▶ [Information provided]
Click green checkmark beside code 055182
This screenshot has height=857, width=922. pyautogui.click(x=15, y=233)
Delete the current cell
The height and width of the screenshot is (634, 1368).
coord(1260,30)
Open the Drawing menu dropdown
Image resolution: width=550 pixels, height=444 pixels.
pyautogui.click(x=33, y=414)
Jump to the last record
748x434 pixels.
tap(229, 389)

▶ [Work order] Copy every line of the data above exactly.

▶ [Solution for this task]
Click green checkmark beside code 055182
This screenshot has height=857, width=922. pyautogui.click(x=15, y=233)
Delete the current cell
The height and width of the screenshot is (634, 1368).
coord(1260,30)
Open the Drawing menu dropdown
Image resolution: width=550 pixels, height=444 pixels.
pyautogui.click(x=33, y=414)
Jump to the last record
748x434 pixels.
tap(229, 389)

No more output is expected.